→ Aim of the task
Go through the data and count the lines holding the string "Image". Write only the number.

◆ ◆ ◆ ◆

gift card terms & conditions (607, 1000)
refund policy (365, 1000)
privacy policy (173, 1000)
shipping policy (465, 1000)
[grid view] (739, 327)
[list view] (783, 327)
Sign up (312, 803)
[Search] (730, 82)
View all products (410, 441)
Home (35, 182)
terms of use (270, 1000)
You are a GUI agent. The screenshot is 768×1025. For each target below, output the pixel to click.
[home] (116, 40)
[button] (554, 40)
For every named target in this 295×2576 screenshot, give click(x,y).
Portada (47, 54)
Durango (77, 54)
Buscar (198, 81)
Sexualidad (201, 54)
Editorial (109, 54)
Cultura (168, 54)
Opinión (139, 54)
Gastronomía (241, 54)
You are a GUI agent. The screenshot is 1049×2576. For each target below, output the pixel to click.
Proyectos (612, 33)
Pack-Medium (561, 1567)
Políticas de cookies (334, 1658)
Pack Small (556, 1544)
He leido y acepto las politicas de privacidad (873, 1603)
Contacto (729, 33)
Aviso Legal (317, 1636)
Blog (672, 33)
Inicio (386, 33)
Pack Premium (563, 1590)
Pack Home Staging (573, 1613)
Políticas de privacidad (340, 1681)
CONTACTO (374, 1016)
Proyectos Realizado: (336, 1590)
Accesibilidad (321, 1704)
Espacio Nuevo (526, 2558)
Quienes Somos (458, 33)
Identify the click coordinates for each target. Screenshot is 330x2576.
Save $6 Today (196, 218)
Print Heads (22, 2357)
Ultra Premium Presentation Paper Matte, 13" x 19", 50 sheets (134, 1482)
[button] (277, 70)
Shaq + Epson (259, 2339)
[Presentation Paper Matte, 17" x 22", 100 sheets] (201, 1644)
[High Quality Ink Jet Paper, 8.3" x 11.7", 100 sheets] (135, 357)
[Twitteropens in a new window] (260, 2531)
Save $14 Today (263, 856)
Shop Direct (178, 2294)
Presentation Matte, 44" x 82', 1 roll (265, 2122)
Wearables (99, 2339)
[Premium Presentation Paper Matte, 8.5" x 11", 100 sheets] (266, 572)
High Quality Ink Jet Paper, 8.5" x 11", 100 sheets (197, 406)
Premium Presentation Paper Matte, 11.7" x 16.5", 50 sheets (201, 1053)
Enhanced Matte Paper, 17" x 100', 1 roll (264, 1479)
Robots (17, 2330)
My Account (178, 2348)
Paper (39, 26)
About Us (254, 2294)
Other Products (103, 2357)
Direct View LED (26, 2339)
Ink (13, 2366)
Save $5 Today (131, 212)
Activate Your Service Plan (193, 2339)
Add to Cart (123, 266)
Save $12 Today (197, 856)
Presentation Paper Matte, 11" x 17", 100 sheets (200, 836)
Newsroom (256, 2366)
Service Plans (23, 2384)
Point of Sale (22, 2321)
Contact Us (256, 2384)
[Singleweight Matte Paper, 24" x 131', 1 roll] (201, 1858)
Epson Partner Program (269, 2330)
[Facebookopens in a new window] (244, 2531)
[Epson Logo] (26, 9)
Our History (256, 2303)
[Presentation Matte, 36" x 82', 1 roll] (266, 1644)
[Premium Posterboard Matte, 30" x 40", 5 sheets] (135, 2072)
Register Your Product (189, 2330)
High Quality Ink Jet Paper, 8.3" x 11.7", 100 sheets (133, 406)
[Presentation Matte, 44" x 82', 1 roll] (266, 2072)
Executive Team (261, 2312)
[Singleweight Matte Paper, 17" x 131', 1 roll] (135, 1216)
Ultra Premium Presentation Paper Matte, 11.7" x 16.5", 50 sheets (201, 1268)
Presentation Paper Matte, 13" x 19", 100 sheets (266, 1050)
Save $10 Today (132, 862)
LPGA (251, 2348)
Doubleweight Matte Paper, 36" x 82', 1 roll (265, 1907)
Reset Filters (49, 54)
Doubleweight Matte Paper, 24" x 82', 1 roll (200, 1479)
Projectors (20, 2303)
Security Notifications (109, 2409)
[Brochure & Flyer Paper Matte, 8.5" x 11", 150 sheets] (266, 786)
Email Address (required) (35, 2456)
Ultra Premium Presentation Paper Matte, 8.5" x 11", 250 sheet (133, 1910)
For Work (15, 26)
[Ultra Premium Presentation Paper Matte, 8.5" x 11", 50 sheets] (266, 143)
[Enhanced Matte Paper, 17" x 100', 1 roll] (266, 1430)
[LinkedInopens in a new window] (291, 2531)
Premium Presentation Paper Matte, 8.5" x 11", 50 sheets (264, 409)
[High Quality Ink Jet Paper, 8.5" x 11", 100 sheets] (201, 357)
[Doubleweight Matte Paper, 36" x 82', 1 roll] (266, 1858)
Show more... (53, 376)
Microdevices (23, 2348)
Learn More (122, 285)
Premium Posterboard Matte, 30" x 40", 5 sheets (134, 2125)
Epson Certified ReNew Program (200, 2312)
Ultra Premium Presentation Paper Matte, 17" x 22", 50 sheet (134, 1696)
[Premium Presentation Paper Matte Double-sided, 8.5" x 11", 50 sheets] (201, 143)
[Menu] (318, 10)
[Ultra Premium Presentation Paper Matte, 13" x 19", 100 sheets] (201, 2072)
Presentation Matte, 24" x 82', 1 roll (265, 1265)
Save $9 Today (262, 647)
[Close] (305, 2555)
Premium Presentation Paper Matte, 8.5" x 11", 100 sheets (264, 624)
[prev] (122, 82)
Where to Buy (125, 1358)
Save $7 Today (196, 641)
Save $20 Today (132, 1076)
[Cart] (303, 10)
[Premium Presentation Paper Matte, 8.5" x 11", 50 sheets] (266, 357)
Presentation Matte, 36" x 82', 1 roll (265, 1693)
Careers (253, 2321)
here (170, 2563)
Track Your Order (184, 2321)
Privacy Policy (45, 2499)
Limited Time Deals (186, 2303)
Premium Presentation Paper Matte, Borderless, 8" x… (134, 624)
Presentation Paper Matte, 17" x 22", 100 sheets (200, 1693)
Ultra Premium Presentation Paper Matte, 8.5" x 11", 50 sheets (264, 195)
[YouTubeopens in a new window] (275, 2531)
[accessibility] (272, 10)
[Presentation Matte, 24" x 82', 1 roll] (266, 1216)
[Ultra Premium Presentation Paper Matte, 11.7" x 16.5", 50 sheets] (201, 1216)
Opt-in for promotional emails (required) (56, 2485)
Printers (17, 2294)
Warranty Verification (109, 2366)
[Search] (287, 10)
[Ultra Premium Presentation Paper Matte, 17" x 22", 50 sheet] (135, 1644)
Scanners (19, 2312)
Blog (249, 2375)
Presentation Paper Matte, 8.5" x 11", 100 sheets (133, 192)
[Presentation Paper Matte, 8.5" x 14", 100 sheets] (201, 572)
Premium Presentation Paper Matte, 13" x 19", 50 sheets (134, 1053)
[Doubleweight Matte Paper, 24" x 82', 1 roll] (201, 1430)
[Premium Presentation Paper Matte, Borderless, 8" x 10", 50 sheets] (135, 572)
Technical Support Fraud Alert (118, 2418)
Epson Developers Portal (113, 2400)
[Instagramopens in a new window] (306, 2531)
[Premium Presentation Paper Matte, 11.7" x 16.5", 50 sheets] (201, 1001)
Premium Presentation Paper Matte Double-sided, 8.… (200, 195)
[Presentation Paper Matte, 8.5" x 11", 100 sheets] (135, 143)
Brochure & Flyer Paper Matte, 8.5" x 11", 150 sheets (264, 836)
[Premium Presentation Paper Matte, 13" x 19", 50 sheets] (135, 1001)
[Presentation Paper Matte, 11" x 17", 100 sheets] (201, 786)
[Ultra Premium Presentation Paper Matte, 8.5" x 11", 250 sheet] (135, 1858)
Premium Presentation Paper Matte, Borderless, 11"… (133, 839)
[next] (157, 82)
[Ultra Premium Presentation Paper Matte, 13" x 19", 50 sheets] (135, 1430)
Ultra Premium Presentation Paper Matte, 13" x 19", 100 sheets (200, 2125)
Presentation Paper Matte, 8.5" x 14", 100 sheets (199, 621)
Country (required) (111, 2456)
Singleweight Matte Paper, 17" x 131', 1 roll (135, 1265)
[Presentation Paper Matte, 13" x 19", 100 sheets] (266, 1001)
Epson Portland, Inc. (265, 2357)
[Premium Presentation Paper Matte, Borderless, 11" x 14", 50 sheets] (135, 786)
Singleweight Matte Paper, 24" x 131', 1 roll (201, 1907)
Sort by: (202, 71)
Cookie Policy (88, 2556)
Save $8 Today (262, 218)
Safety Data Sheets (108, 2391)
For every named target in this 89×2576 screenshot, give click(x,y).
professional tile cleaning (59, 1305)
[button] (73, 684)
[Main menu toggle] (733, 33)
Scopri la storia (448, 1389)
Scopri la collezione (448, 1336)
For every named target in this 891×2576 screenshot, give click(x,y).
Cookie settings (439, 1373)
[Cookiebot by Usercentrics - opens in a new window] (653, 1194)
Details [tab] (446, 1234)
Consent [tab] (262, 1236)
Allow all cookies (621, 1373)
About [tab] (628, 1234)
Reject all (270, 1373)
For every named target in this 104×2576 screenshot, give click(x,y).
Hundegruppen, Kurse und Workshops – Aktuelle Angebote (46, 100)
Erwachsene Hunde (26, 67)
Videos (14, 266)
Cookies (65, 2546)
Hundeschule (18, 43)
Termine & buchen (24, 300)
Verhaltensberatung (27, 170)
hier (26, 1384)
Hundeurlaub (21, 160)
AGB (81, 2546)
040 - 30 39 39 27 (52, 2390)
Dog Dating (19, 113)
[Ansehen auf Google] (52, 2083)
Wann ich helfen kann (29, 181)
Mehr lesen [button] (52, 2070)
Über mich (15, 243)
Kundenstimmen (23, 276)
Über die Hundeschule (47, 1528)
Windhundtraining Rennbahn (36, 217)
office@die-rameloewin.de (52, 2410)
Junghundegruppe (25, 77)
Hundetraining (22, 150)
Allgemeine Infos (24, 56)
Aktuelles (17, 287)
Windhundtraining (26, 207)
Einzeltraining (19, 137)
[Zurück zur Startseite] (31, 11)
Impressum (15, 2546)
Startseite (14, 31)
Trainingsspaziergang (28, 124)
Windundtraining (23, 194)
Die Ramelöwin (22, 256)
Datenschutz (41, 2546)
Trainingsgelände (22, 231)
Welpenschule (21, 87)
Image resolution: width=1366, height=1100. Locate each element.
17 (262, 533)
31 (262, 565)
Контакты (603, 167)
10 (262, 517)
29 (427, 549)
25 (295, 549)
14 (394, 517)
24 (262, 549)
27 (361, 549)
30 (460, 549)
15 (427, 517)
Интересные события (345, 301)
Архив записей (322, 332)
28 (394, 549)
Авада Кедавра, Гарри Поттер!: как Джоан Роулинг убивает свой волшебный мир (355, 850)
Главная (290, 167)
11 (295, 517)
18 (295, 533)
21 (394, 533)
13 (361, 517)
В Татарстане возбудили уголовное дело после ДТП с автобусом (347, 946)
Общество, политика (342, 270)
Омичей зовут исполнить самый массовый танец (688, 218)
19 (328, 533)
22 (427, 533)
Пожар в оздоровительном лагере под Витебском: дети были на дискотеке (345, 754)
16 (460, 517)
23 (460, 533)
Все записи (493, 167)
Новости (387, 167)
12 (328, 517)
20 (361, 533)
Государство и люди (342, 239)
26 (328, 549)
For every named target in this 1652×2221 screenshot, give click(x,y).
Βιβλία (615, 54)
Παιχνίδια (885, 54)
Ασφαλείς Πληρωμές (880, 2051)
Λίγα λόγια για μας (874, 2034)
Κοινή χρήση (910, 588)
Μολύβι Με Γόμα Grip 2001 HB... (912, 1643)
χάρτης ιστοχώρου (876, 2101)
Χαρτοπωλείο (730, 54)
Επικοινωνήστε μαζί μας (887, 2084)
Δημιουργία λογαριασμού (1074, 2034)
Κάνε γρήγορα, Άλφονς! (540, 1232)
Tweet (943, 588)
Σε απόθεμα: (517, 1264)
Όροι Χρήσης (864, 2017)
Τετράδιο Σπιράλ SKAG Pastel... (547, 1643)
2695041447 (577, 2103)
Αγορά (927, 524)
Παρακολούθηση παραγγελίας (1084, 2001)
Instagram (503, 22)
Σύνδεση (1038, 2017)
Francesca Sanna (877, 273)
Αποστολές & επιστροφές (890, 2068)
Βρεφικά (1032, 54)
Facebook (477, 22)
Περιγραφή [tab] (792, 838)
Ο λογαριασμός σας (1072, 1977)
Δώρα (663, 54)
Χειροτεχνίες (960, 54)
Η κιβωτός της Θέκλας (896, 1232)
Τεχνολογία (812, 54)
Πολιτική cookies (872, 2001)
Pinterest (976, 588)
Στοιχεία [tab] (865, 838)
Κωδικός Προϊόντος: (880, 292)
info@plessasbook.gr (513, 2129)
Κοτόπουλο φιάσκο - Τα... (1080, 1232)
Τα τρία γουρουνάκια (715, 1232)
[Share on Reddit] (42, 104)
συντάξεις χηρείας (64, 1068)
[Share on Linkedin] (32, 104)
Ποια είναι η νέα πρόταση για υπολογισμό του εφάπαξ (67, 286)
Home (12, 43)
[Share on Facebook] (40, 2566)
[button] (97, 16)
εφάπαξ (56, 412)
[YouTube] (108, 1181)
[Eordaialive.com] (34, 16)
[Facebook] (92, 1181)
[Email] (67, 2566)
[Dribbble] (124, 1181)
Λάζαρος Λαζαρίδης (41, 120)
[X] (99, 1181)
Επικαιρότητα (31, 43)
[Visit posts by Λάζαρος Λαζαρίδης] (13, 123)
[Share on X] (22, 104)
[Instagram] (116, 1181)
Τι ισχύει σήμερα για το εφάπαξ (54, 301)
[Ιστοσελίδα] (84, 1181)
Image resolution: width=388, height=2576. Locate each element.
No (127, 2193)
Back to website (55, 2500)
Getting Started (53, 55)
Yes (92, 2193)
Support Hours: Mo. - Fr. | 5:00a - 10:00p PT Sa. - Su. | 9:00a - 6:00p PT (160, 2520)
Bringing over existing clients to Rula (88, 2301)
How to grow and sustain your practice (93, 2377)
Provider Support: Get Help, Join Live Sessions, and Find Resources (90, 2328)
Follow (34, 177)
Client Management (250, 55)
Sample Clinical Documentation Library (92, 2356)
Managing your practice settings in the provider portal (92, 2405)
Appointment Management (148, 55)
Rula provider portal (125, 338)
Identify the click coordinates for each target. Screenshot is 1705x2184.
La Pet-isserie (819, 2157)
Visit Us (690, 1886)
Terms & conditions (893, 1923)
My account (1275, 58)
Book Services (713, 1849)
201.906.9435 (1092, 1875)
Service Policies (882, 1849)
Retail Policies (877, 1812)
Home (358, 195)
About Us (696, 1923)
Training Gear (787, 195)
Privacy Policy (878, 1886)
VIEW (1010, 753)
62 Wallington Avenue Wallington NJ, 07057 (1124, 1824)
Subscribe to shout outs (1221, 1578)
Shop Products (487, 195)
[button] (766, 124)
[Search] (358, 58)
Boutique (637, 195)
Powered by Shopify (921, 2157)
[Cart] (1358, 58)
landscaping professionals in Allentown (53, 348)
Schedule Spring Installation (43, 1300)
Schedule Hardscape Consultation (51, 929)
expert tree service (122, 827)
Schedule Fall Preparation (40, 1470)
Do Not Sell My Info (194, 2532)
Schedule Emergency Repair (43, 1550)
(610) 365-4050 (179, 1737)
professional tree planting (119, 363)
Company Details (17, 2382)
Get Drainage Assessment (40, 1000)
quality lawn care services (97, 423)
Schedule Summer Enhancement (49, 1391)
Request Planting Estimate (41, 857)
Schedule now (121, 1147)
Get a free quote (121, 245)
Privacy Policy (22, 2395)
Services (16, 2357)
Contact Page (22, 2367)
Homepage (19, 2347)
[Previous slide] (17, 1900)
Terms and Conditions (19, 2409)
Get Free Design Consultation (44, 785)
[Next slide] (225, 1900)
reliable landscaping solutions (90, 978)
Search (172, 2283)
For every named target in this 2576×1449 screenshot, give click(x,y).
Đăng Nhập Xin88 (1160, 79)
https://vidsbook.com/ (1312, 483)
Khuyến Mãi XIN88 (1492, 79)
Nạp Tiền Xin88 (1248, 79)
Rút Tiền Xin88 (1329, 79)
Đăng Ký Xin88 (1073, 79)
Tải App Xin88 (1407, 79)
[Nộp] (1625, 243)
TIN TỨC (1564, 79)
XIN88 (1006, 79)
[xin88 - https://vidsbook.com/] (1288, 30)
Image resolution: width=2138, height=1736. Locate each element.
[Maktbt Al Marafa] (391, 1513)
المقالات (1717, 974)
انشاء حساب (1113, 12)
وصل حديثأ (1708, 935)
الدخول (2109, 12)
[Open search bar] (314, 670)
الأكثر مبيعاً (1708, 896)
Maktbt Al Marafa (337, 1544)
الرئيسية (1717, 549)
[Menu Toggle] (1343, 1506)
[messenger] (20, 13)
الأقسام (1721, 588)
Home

◆ ◆ ◆ ◆

→ Output of the task
3